LGBT children’s books survive banning attempt in Texas library
An attempt to ban two LGBT-themed children’s books from a Granbury, Texas, public library has failed, with Hood County commissioners declining to vote on the issue, WFAA-TV reports.
The books in question, “My Princess Boy” and “This Day in June,” were challenged by dozens of Hood County residents who demanded that the books be removed from the library or relocated from the children’s section. While library director Courtney Kincaid agreed to move “This Day in June” to the adult nonfiction section, she refused to relocate “My Princess Boy.”

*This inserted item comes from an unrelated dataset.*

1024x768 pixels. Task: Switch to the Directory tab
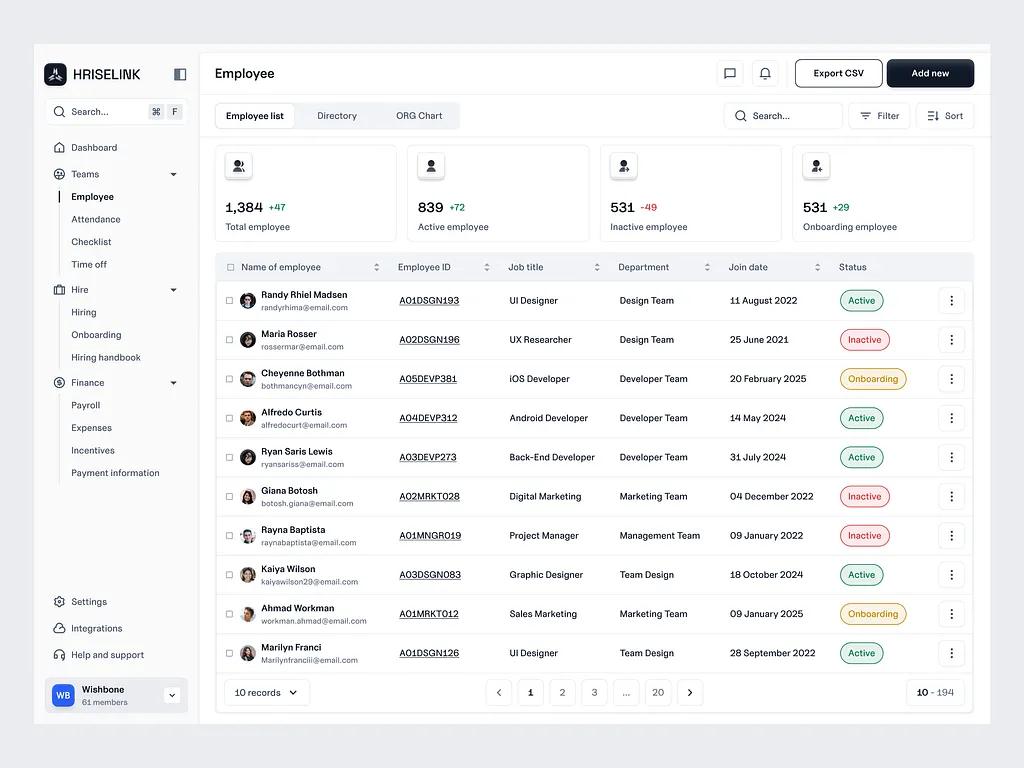click(337, 115)
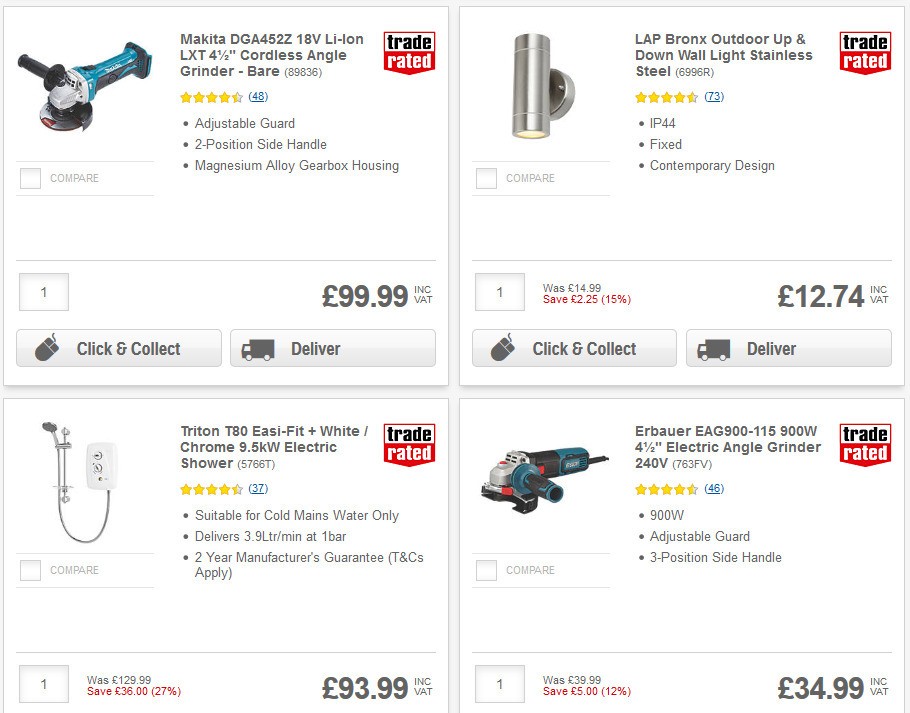
Task: Click the Trade Rated badge for Makita grinder
Action: [x=408, y=53]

Commissioners decided not to vote on the issue after consulting with the county attorney, who, according to WFAA-TV, told them “that previous case law suggests that removing, relocating, or in any way restricting access to the books would likely constitute unlawful censorship.” The decision not to vote means the books will stay where they are.

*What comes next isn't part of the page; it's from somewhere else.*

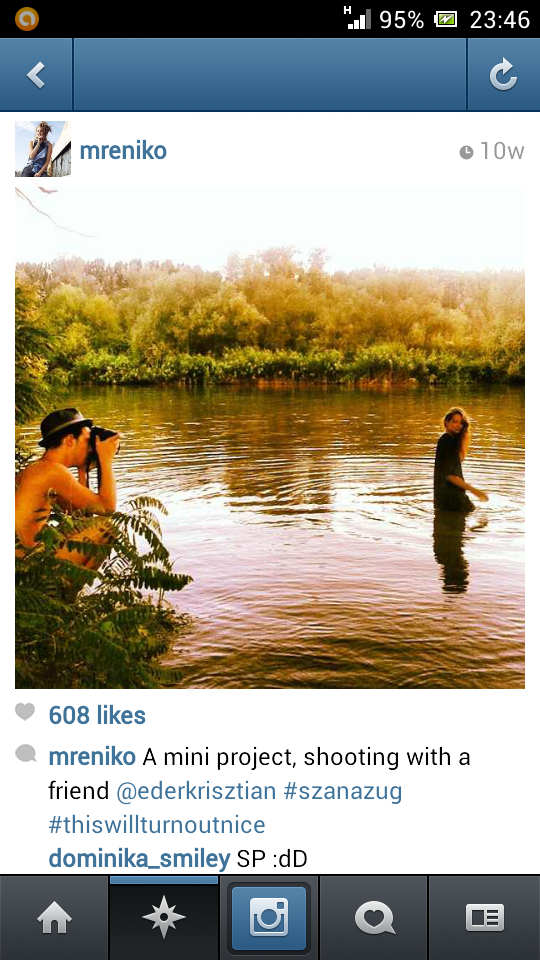Open mreniko username in post header
This screenshot has height=960, width=540.
[123, 150]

“My Princess Boy,” written by Cheryl Kilodavis and illustrated by Suzanne DeSimone, is based on the author’s son; the book tells the story of a boy who prefers to wear clothes that some people consider feminine. “This Day in June,” written by Gayle E. Pitman and illustrated by Kristyna Litten, is a book about a pride parade that also focuses on LGBT history.
The decision came after a large crowd attended a nearly three-hour-long public meeting on Tuesday of the commissioners court, the county’s chief administrative body. The meeting drew both supporters and opponents of the books. One Hood County resident, James Logan, accused the library of anti-religious sentiment, saying, “This library, as many on the progressive left do, hides their contempt for Judeo-Christian values behind the right of free speech.”

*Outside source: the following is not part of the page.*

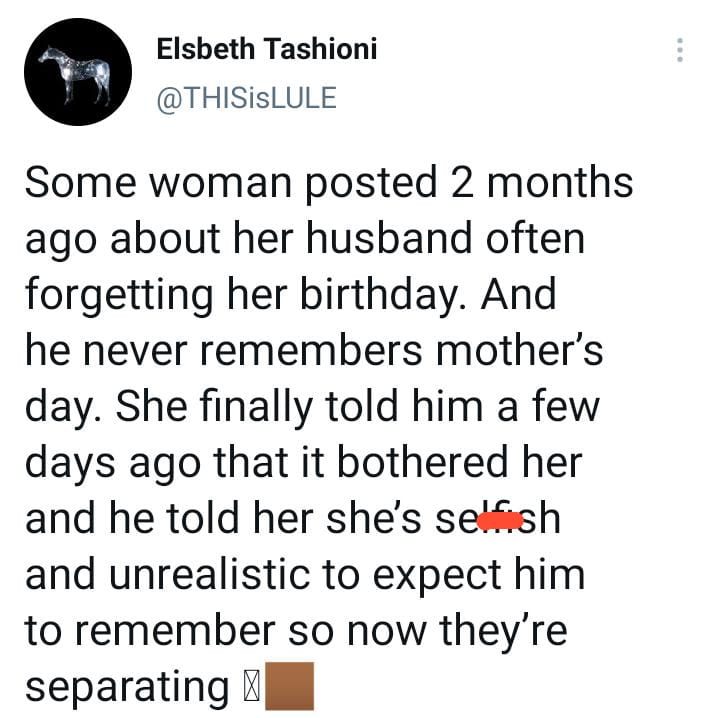Select the word "they're" near the end
The width and height of the screenshot is (720, 718).
[503, 631]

Others defended the books. According to CBS Dallas/Fort Worth, resident Deanna Mehaffey urged the commissioners to let the books remain on the library shelves, saying, “These are our civil liberties and our rights as taxpayers. Libraries serve the entire population of the community.”
Kincaid, the librarian, echoed that sentiment, and offered advice to those who disapproved of the books: “Don’t check [them] out. We have many books and items that they would appreciate to check out.”